▶ _Instruction_: Please lay out the lines of the rows below as a JSON list of strings, one string per line, leaving out blank lines.

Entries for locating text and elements
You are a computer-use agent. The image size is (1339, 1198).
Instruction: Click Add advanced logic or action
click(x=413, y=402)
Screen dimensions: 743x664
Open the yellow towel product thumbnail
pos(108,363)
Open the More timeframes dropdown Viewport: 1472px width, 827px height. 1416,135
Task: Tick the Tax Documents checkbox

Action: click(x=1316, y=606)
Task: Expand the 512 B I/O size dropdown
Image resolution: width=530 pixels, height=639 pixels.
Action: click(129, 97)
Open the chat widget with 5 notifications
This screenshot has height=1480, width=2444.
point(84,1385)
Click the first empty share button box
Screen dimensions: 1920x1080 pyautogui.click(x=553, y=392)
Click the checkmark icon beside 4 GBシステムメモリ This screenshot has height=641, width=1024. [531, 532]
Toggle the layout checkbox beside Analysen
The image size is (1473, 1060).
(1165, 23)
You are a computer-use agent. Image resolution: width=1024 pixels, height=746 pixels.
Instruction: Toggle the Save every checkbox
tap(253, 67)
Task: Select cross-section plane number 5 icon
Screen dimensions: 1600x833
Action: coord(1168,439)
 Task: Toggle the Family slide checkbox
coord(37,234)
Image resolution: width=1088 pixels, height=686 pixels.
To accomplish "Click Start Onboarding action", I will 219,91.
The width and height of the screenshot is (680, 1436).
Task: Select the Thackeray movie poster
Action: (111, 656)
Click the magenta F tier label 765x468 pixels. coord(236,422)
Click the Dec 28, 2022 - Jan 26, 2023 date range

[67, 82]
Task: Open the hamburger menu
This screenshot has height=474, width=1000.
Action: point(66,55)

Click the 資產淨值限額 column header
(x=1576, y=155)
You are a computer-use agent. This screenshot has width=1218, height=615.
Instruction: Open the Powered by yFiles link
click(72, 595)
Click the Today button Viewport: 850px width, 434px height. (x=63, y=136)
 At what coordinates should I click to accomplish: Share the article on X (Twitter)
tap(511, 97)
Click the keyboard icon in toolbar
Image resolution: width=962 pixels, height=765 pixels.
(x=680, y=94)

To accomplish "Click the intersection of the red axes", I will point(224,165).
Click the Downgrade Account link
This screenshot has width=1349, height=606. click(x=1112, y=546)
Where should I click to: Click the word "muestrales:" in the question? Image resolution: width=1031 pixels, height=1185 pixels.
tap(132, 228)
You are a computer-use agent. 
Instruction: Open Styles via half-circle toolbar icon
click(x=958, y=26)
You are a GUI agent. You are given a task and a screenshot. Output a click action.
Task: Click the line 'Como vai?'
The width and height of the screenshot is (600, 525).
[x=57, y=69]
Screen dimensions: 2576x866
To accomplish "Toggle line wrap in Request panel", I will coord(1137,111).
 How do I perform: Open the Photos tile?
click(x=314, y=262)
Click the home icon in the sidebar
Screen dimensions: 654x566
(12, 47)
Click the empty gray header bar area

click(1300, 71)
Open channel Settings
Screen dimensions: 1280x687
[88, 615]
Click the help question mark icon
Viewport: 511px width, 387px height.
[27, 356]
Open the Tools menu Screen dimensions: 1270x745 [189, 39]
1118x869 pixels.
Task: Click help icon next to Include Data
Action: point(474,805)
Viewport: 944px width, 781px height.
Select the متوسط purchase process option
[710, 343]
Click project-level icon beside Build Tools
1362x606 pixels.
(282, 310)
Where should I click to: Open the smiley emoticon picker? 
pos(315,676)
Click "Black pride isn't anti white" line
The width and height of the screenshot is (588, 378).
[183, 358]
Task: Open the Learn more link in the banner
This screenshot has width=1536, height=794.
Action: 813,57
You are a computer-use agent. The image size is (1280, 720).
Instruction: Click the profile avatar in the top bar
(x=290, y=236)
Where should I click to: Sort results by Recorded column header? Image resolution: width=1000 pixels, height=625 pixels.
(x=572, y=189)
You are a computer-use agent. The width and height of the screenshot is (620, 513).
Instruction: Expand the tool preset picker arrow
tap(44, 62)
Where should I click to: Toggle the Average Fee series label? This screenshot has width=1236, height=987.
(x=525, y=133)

▶ _Reply_:
[
  "You are a computer-use agent. The image size is (1339, 1198).",
  "Instruction: Click Add advanced logic or action",
  "click(x=413, y=402)",
  "Screen dimensions: 743x664",
  "Open the yellow towel product thumbnail",
  "pos(108,363)",
  "Open the More timeframes dropdown Viewport: 1472px width, 827px height. 1416,135",
  "Task: Tick the Tax Documents checkbox",
  "Action: click(x=1316, y=606)",
  "Task: Expand the 512 B I/O size dropdown",
  "Image resolution: width=530 pixels, height=639 pixels.",
  "Action: click(129, 97)",
  "Open the chat widget with 5 notifications",
  "This screenshot has height=1480, width=2444.",
  "point(84,1385)",
  "Click the first empty share button box",
  "Screen dimensions: 1920x1080 pyautogui.click(x=553, y=392)",
  "Click the checkmark icon beside 4 GBシステムメモリ This screenshot has height=641, width=1024. [531, 532]",
  "Toggle the layout checkbox beside Analysen",
  "The image size is (1473, 1060).",
  "(1165, 23)",
  "You are a computer-use agent. Image resolution: width=1024 pixels, height=746 pixels.",
  "Instruction: Toggle the Save every checkbox",
  "tap(253, 67)",
  "Task: Select cross-section plane number 5 icon",
  "Screen dimensions: 1600x833",
  "Action: coord(1168,439)",
  " Task: Toggle the Family slide checkbox",
  "coord(37,234)",
  "Image resolution: width=1088 pixels, height=686 pixels.",
  "To accomplish \"Click Start Onboarding action\", I will 219,91.",
  "The width and height of the screenshot is (680, 1436).",
  "Task: Select the Thackeray movie poster",
  "Action: (111, 656)",
  "Click the magenta F tier label 765x468 pixels. coord(236,422)",
  "Click the Dec 28, 2022 - Jan 26, 2023 date range",
  "[67, 82]",
  "Task: Open the hamburger menu",
  "This screenshot has height=474, width=1000.",
  "Action: point(66,55)",
  "Click the 資產淨值限額 column header",
  "(x=1576, y=155)",
  "You are a computer-use agent. This screenshot has width=1218, height=615.",
  "Instruction: Open the Powered by yFiles link",
  "click(72, 595)",
  "Click the Today button Viewport: 850px width, 434px height. (x=63, y=136)",
  " At what coordinates should I click to accomplish: Share the article on X (Twitter)",
  "tap(511, 97)",
  "Click the keyboard icon in toolbar",
  "Image resolution: width=962 pixels, height=765 pixels.",
  "(x=680, y=94)",
  "To accomplish \"Click the intersection of the red axes\", I will point(224,165).",
  "Click the Downgrade Account link",
  "This screenshot has width=1349, height=606. click(x=1112, y=546)",
  "Where should I click to: Click the word \"muestrales:\" in the question? Image resolution: width=1031 pixels, height=1185 pixels.",
  "tap(132, 228)",
  "You are a computer-use agent. ",
  "Instruction: Open Styles via half-circle toolbar icon",
  "click(x=958, y=26)",
  "You are a GUI agent. You are given a task and a screenshot. Output a click action.",
  "Task: Click the line 'Como vai?'",
  "The width and height of the screenshot is (600, 525).",
  "[x=57, y=69]",
  "Screen dimensions: 2576x866",
  "To accomplish \"Toggle line wrap in Request panel\", I will coord(1137,111).",
  " How do I perform: Open the Photos tile?",
  "click(x=314, y=262)",
  "Click the home icon in the sidebar",
  "Screen dimensions: 654x566",
  "(12, 47)",
  "Click the empty gray header bar area",
  "click(1300, 71)",
  "Open channel Settings",
  "Screen dimensions: 1280x687",
  "[88, 615]",
  "Click the help question mark icon",
  "Viewport: 511px width, 387px height.",
  "[27, 356]",
  "Open the Tools menu Screen dimensions: 1270x745 [189, 39]",
  "1118x869 pixels.",
  "Task: Click help icon next to Include Data",
  "Action: point(474,805)",
  "Viewport: 944px width, 781px height.",
  "Select the متوسط purchase process option",
  "[710, 343]",
  "Click project-level icon beside Build Tools",
  "1362x606 pixels.",
  "(282, 310)",
  "Where should I click to: Open the smiley emoticon picker? ",
  "pos(315,676)",
  "Click \"Black pride isn't anti white\" line",
  "The width and height of the screenshot is (588, 378).",
  "[183, 358]",
  "Task: Open the Learn more link in the banner",
  "This screenshot has width=1536, height=794.",
  "Action: 813,57",
  "You are a computer-use agent. The image size is (1280, 720).",
  "Instruction: Click the profile avatar in the top bar",
  "(x=290, y=236)",
  "Where should I click to: Sort results by Recorded column header? Image resolution: width=1000 pixels, height=625 pixels.",
  "(x=572, y=189)",
  "You are a computer-use agent. The width and height of the screenshot is (620, 513).",
  "Instruction: Expand the tool preset picker arrow",
  "tap(44, 62)",
  "Where should I click to: Toggle the Average Fee series label? This screenshot has width=1236, height=987.",
  "(x=525, y=133)"
]